(Note: All times noted in this document are Eastern Daylight Time (EDT).)
At approximately 6:00 P.M., on April 11 th , 2014, the NCREN constituents listed below experienced an interruption of network service when a total and catastrophic failure of the MCNC NCREN Research
Triangle Park (RTP) optical node occurred. This event caused an interruption of network connectivity service for all NCREN constituents that receive IP and/or transport services through the
RTP Regional Point-‐of-‐Presence (RPoP). In addition, MCNC Data Center constituents experienced an interruption of service during this event. The RTP optical node was restored and returned to service by approximately 12:00 A.M., April 12 th , 2014. The majority of the disrupted constituent connectivity services were restored at this time, but several constituents’ services remained unavailable until restored at approximately 1:30 A.M., April 12 th , 2014.
The outage was caused by a catastrophic failure of the MCNC NCREN Research Triangle Park (RTP) optical transport node. Both the primary and redundant line cards that are responsible for the timing and control functions of the optical node spontaneously and simultaneously failed leaving the entire node in a state such that no network traffic could be passed. The equipment vendor performed exhaustive diagnostic tests post restoration, but ultimately, to date has not been able to determine the root cause of the initial failure. Restoration of service was delayed due to two factors: 1) a software bug which resulted in continuous controller card switchover and resets and 2) corruption of the optical node’s backup configuration database files that are routinely created by the vendor’s management platform.
At approximately 5:00 P.M., April 11 th , an NCREN network engineer noticed in the vendor supplied optical monitoring system that the RTP Optical Node’s primary timing and control card appeared to have lost its connection to the optical monitoring system. The engineer attempted to reach the network management interface on the card via several NOC computer workstations, but to no avail.
At this time, there was no loss of service.
At approximately 5:15 P.M., April 11 th , the decision was made to manually failover the primary timing and control card to the redundant card by removing the primary card from its slot based on processes and procedures authorized by the equipment vendor in similar situations in the past.

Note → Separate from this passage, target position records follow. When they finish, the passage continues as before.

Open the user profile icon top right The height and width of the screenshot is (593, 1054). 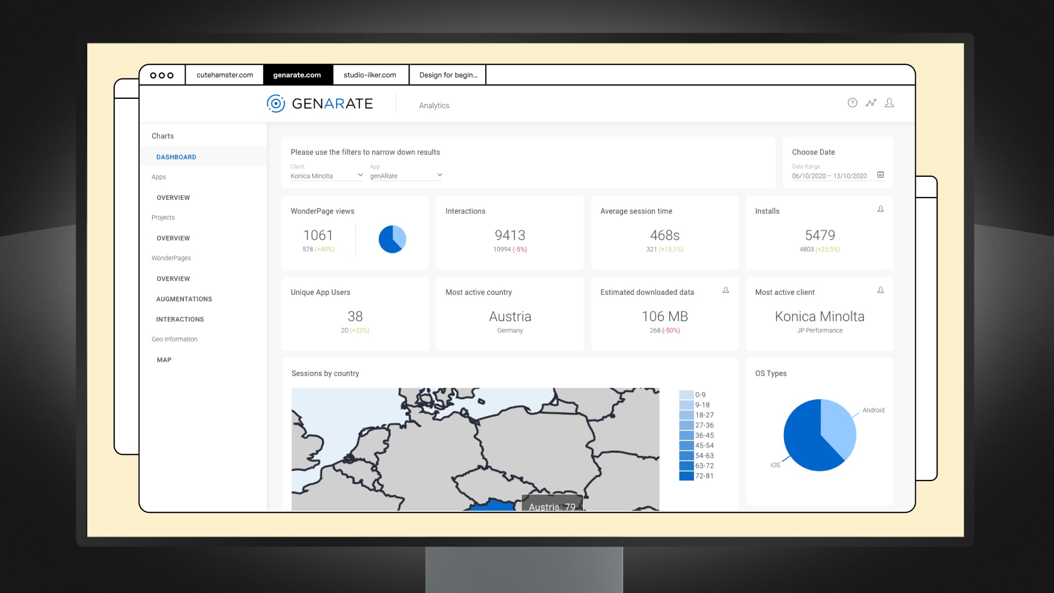(x=890, y=103)
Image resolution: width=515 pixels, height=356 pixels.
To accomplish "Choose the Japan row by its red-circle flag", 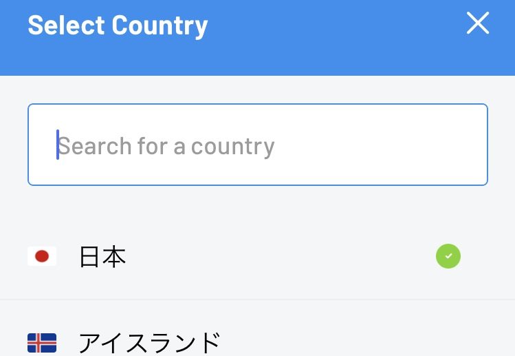I will [x=42, y=256].
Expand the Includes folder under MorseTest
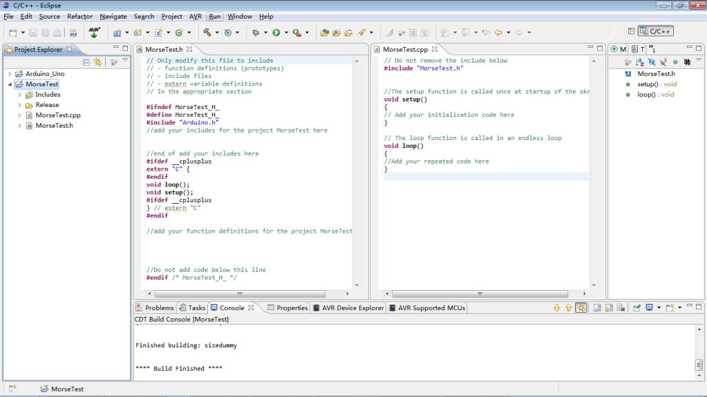The image size is (707, 397). pyautogui.click(x=19, y=95)
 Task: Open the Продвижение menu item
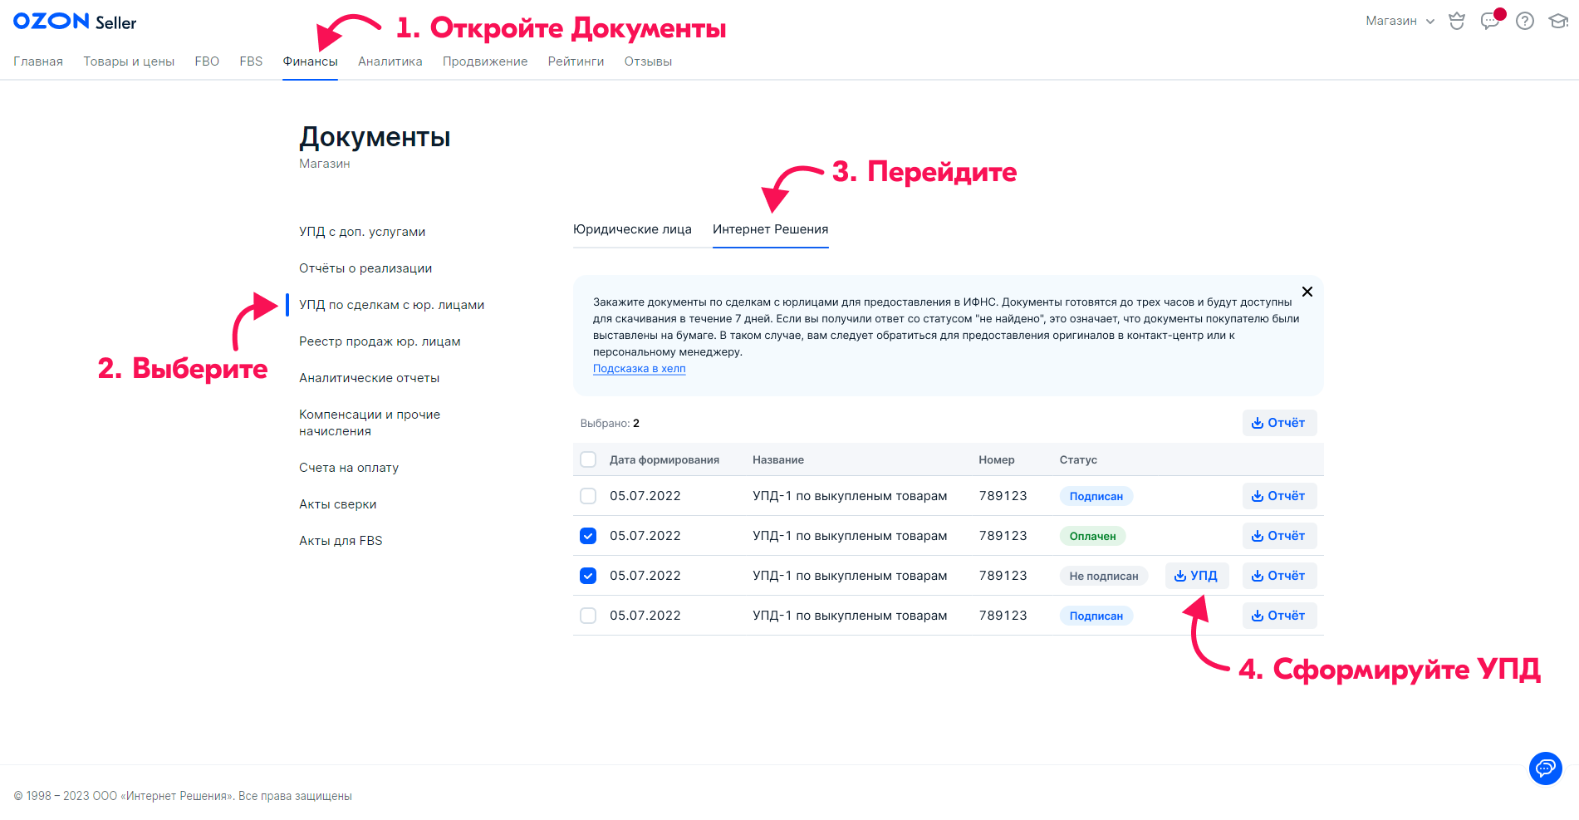pos(484,61)
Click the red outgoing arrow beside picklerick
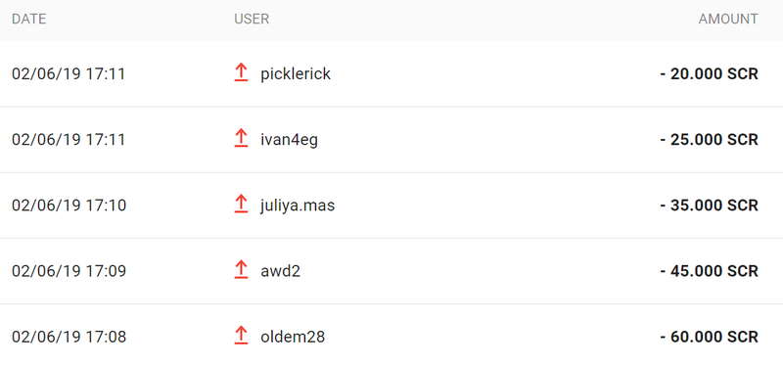This screenshot has width=783, height=366. pyautogui.click(x=241, y=72)
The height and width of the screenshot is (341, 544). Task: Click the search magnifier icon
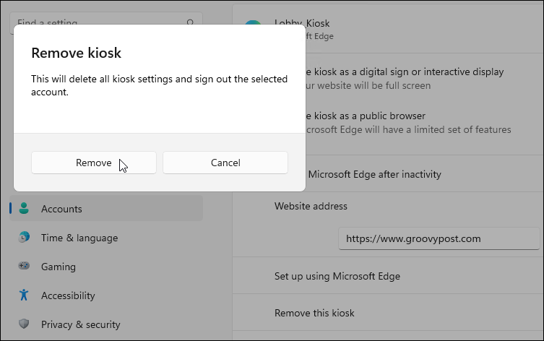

Though the card’s status LEDs indicated that the redundant card was now active, NCREN network engineers were still not able to reach the network management interface on the card. There was still
no loss of service at this time.
2014-‐04-‐11 NCREN Optical Node Outage -‐ RTP Postmortem FINAL.docx
1
At approximately 5:20 P.M., April 11 th , the decision was made to fail back over to the primary timing and control card by reinserting it into its slot. At this point, both the primary and redundant timing and control cards began a 30-‐minute rebooting and syncing phase. Once complete, it appeared that the primary card’s status LEDs indicated that it had become the active timing and control card; however, the network management interface on the card could still not be reached. There was still no
loss of service at this time.
At approximately 6:00 P.M., April 11 th , the decision was made to make another attempt at regaining connectivity to the RTP Optical Node’s network management interface by removing and reinserting the primary timing and control card from the node. Shortly after the reinsertion, the RTP Optical
Node suffered a complete failure that resulted in the loss of all services provisioned on or through the node.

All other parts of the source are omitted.